By now, it should be obvious that the Jesus of the Watchtower is not the Jesus of the Bible. Jesus is not an angel; He is Jehovah God. As such, He did not have a spiritual resurrection, but a bodily resurrection. He receives worship, and He does not despise anyone who comes to Him (see John 6:37). Jesus Christ is one and the same as God the Father and the Person of the Holy Spirit, coinciding with the Scripture’s clear teaching on the Trinity. 1 John 5:7 states, “For there are three that bear witness in heaven: the Father, the Word, and the Holy Spirit; and these three are one.” It is not contradictory to God’s nature to be triune; the same God who created the world (Genesis 1; compare John 1:1) is the same God who calmed the seas (Mark 4:38-41) and fell on Pentecost (Acts 2). God the Father made a way for us to be reconciled to Him through His Son (Romans 5:10). God sent a part of Himself to be the atonement for our sins; if Jesus were on any less of a status, such a plan of redemption would not have worked. After Jesus paid the price for our sins and bodily rose again, He provided us with the gift of the Holy Spirit so that we could have a Helper, an intercessor (John 16:7, Romans 8:26-27) – a means of maintaining our relationship with God through communication with Him. This would not be feasible if the Holy Spirit were not part of the Personhood of the Trinity. But the Lord Jesus also provided us with the most important thing of all: eternal life. “And we know that the Son of God is come, and hath given us an understanding, that we may know him that is true, and we are in him that is true, [even] in his Son Jesus Christ. This is the true God, and eternal life.” (1 John 5:20)

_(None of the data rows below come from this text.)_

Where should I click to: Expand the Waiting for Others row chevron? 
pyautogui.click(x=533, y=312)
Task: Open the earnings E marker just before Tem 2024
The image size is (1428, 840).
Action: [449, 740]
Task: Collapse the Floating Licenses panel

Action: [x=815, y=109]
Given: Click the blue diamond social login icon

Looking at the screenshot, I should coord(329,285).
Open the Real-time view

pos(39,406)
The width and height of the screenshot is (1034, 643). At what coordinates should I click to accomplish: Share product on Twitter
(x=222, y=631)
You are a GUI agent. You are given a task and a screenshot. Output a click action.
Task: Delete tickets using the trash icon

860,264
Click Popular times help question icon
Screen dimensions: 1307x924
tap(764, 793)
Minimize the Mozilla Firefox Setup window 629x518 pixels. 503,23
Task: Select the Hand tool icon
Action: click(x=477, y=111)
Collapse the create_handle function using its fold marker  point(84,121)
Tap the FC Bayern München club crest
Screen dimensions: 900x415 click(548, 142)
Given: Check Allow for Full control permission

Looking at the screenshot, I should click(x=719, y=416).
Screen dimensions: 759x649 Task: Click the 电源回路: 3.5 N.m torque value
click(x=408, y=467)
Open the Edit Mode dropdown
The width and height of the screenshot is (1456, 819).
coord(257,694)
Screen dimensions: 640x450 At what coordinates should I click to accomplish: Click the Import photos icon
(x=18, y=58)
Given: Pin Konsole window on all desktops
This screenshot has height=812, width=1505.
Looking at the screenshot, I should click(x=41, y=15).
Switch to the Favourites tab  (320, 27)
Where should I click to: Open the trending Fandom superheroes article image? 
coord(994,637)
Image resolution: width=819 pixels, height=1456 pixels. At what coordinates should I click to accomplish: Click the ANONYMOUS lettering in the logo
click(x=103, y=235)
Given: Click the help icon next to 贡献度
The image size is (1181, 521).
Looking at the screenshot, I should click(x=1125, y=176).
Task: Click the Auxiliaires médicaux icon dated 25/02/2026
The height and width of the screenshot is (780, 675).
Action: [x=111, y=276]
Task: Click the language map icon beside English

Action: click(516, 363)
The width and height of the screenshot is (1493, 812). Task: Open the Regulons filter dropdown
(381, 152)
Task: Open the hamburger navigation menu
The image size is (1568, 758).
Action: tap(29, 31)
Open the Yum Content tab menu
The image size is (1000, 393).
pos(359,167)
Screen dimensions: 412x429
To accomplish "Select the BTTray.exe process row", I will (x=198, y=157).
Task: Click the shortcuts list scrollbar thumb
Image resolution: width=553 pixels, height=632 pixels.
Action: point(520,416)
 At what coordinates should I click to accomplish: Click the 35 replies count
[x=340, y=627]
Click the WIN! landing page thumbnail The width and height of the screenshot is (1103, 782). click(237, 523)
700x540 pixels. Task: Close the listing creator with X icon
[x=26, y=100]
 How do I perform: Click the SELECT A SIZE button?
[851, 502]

  1. This is certainly an extensive review, but not simple.

  2. I believe that anything that gets translated can be really interpreted loosley because the reader does not know the original words and their meanings.  This is the problem.  Unless one studies and knows Greek, Hebrew, Aramaic, Latin - it is hard to really know for certain how to interpret the original words.  This is where faith comes in.  When you are annointed by the Holy Spirit... you KNOW.  You know Jesus is God and There is the Father and the Holy Spirit.  They are one in the same manifesting in different physical forms.  There is only ONE God.  There can only ever be ONE God.  He chooses to manifest in His own ways.  How He does it we cannot know because our minds are not capable of that understanding.  How does one move their leg... They just DO IT.  God just does it.